Anyway, I didn't change my mind. I started out from a sympathetic place. Like the other yuppie liberals you know, I believe that unnecessary animal suffering should be minimized and that consumer and dietary habits should change to reflect the true cost of eating meat, so that you pay a couple more bucks to eat a decently-raised chicken once in a while rather than having cheap and plentiful meat from toxic, tortured birds for all meals. I don't like how wastefulness drives up demand for products that suck up animal and natural resources. But I am also a bit more brutal and profligate than my new friend, and I accept that sometimes animals must die for human use.

Well, who cares about my thoughts about animals.
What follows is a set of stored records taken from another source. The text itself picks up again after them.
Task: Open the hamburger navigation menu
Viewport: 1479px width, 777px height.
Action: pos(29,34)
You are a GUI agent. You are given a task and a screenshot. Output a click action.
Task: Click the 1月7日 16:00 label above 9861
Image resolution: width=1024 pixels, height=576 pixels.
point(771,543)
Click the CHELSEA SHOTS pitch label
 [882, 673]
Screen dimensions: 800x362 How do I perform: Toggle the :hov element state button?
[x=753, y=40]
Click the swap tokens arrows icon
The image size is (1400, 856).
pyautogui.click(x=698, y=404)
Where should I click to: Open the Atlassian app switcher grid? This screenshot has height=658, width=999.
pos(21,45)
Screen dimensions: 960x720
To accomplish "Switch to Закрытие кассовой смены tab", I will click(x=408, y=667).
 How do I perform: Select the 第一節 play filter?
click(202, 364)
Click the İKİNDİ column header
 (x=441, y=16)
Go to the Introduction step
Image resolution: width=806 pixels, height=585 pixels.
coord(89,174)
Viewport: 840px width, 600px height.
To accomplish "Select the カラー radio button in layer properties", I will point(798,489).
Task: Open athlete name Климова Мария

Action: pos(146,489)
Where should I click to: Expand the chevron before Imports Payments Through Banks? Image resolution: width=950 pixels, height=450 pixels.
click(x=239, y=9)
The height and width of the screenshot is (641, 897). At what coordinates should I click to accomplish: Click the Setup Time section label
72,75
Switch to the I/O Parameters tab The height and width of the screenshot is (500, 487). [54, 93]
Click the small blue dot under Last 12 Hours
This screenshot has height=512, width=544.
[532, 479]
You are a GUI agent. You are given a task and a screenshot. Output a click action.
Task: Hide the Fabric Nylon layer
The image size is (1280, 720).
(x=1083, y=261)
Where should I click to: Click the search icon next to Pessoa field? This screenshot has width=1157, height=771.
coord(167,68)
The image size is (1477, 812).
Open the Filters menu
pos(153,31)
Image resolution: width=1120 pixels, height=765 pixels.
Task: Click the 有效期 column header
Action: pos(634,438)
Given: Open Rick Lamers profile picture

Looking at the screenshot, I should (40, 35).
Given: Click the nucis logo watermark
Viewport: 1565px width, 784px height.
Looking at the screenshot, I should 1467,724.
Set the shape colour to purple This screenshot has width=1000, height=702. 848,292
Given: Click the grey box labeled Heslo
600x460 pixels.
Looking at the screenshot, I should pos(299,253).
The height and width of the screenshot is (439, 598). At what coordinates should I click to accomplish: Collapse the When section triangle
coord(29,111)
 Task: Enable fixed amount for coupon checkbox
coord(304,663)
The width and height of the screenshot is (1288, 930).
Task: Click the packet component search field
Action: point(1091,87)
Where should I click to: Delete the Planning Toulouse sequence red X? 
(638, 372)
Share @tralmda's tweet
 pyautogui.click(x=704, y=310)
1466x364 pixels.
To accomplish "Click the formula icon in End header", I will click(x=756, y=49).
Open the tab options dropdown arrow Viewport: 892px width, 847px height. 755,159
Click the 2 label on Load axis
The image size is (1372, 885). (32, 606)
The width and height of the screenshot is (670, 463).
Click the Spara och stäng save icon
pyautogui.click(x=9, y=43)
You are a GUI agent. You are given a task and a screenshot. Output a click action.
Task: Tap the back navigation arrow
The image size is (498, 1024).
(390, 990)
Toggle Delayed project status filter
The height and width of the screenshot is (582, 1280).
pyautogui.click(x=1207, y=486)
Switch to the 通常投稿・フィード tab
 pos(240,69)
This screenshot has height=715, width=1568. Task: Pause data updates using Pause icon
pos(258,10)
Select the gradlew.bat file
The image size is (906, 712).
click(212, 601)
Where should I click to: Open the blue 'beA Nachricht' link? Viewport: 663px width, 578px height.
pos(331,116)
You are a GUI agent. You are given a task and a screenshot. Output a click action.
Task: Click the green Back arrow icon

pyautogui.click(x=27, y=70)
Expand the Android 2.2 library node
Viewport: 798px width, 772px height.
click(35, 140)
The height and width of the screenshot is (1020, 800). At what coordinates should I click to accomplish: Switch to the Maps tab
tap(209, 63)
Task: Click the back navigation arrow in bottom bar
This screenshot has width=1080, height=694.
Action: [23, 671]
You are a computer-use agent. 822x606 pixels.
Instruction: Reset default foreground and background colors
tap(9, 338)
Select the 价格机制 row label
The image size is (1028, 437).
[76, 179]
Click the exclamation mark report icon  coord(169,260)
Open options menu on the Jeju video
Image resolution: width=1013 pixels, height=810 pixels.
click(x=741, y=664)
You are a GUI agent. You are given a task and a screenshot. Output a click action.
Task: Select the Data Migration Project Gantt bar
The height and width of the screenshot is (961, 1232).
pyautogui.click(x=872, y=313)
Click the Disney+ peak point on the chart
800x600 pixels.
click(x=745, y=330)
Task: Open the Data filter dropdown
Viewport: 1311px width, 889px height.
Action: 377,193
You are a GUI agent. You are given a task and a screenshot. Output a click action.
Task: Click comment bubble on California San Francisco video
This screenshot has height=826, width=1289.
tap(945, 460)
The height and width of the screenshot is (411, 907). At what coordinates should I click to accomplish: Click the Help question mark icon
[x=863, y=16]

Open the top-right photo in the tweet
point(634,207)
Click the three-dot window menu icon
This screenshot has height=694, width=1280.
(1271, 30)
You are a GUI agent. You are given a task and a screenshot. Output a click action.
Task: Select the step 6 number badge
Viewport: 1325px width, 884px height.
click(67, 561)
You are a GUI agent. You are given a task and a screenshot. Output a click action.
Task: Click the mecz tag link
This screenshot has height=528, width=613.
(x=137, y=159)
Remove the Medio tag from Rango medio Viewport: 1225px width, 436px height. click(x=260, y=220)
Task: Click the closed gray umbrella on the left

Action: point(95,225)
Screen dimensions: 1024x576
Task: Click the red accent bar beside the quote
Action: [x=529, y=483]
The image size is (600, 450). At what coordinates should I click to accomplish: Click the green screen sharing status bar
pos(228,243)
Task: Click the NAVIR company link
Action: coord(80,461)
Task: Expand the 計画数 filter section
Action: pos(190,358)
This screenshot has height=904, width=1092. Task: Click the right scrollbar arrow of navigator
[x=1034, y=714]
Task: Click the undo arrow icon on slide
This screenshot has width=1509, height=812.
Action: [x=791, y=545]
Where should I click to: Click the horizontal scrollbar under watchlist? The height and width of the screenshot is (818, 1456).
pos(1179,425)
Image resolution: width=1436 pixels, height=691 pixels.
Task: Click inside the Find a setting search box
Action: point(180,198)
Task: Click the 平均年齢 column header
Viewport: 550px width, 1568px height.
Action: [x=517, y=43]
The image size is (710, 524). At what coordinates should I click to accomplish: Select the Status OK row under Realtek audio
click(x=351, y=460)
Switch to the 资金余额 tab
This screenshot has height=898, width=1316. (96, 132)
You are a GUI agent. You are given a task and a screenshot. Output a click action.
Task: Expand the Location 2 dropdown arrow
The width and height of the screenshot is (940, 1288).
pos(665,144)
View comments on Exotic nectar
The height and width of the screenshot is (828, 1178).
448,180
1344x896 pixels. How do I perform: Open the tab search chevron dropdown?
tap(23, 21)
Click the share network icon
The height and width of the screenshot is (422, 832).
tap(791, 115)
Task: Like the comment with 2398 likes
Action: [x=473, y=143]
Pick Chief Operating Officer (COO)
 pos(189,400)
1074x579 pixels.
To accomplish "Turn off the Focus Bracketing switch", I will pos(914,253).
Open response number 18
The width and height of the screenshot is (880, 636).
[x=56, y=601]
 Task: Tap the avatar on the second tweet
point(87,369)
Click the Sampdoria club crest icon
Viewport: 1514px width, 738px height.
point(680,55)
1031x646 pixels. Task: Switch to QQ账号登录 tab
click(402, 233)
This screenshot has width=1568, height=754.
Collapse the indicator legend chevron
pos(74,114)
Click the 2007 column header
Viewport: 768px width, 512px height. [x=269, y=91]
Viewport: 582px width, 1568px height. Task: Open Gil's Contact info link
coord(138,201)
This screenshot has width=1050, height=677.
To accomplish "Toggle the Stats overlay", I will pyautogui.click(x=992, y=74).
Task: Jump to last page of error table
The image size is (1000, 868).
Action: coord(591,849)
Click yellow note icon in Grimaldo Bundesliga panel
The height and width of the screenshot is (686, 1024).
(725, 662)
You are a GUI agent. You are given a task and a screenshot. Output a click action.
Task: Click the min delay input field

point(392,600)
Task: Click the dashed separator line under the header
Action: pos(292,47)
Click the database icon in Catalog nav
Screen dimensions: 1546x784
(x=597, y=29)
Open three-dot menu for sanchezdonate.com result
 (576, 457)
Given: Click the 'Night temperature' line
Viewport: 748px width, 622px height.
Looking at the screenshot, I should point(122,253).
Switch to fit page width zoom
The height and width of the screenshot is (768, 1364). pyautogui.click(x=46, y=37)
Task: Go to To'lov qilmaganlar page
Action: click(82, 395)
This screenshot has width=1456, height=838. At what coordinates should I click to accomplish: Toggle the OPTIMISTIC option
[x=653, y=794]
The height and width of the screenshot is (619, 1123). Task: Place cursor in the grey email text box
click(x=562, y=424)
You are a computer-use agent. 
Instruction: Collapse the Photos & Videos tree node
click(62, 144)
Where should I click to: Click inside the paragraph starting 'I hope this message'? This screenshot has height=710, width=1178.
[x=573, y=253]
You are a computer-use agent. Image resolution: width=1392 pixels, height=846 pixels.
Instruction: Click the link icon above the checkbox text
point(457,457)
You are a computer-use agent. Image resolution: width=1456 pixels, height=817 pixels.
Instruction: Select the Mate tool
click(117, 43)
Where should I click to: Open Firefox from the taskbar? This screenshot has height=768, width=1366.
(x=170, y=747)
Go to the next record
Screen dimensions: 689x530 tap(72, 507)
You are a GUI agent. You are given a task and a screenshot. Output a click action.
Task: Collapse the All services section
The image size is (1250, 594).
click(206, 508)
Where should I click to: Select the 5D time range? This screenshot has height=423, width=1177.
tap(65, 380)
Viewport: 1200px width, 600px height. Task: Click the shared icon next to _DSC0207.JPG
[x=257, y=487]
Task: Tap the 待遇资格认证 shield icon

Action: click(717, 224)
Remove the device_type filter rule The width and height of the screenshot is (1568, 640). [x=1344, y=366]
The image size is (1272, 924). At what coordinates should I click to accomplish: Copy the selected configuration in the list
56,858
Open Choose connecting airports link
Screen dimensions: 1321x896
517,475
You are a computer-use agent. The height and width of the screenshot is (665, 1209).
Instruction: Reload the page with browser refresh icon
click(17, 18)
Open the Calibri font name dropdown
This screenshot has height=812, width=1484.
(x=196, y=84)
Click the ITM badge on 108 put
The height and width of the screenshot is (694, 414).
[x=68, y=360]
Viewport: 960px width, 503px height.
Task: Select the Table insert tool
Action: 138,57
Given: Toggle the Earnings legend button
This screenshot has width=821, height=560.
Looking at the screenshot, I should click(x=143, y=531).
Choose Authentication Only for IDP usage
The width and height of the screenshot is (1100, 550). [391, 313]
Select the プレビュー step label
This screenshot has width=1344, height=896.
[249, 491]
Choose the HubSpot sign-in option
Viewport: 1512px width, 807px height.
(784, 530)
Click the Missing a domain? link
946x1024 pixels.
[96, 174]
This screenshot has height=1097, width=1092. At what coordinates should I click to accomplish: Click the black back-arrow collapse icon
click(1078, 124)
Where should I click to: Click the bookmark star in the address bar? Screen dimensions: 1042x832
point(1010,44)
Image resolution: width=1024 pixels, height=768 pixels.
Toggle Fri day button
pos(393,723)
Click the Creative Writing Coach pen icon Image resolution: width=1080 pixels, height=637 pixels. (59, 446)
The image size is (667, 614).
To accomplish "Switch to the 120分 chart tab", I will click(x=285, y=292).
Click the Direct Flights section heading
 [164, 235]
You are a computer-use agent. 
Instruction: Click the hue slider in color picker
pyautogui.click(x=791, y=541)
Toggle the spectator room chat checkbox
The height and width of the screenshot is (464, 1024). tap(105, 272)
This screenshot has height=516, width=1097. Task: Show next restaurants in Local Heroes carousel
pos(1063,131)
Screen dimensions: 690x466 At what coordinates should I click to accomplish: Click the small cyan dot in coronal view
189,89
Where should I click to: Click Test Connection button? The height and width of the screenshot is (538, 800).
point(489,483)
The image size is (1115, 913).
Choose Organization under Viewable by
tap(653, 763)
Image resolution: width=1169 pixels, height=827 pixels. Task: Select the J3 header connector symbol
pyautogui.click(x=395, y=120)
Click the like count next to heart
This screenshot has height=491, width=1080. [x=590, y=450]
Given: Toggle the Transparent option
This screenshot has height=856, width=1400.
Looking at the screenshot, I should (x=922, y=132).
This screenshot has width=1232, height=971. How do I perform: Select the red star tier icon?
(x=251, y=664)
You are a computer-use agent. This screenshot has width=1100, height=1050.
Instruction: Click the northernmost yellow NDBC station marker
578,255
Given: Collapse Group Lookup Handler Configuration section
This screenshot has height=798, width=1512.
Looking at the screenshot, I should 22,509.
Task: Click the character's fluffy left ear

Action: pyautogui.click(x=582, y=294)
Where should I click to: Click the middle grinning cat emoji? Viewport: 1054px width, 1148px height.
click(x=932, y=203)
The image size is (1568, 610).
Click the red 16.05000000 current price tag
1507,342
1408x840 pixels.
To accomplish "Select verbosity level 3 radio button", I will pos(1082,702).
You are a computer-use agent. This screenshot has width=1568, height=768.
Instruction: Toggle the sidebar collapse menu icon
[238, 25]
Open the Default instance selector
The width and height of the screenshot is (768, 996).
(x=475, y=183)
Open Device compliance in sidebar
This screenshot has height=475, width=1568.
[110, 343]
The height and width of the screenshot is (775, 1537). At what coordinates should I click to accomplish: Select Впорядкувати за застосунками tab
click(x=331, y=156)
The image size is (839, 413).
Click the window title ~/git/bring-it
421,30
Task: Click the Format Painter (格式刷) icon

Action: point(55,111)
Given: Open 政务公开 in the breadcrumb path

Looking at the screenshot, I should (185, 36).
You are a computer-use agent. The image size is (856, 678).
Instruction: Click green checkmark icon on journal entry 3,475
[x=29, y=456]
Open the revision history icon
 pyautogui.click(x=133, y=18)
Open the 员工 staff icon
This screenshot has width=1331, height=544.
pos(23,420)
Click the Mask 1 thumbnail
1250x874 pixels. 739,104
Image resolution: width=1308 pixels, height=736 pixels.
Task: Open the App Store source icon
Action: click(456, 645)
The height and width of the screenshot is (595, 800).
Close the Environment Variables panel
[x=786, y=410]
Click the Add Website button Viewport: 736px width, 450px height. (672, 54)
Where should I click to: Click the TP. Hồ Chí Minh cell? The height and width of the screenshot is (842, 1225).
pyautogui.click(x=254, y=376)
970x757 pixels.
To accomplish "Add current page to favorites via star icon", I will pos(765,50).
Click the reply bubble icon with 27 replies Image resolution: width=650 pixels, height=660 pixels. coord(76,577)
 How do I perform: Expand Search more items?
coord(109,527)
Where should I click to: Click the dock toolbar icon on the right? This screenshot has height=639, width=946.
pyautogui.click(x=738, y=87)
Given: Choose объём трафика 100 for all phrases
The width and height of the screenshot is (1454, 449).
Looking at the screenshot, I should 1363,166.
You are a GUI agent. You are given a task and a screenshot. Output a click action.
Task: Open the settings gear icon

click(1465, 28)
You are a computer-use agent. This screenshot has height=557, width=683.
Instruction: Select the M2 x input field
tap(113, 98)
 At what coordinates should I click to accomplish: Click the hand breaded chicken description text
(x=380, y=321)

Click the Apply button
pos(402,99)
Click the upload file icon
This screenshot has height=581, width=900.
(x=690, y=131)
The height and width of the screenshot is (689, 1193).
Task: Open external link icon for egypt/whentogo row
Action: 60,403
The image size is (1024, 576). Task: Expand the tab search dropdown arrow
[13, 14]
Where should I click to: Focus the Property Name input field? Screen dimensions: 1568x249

I liked this person a lot. I liked that he likes Ratatouille, I guess because it depicts parasitic animals and humans living in harmony. (I didn't tell him about my desire to chop into a thousand pieces the rat that has been hiding in my kitchen for two months.) I liked also that afterward he texted me to say "New mission. Find gem of cyttorrak for [Veggie Bite] owner," and clarified that said gem "gives wielder unstoppable powers." Still later, he declared by text, "Hell yea! Im a lvl 7 conjurer w a pet iguana and a powerful, uh, staff...Cloud strife has nuttin on me!" I have never developed my fantasy/comic nerd potential but I am attracted to those who have.

But, wholly unrelated to this person, I am still feeling so squeamish about dating and intimacy that I'd might rather just be friends so I can continue to distract myself with half hour sessions of conversation with and blind trust in total strangers. It remains to be seen what the heart (and the nether heart) will allow.

1 comment:

geekstew said...

Date him. Date him NOW, for those geek references alone.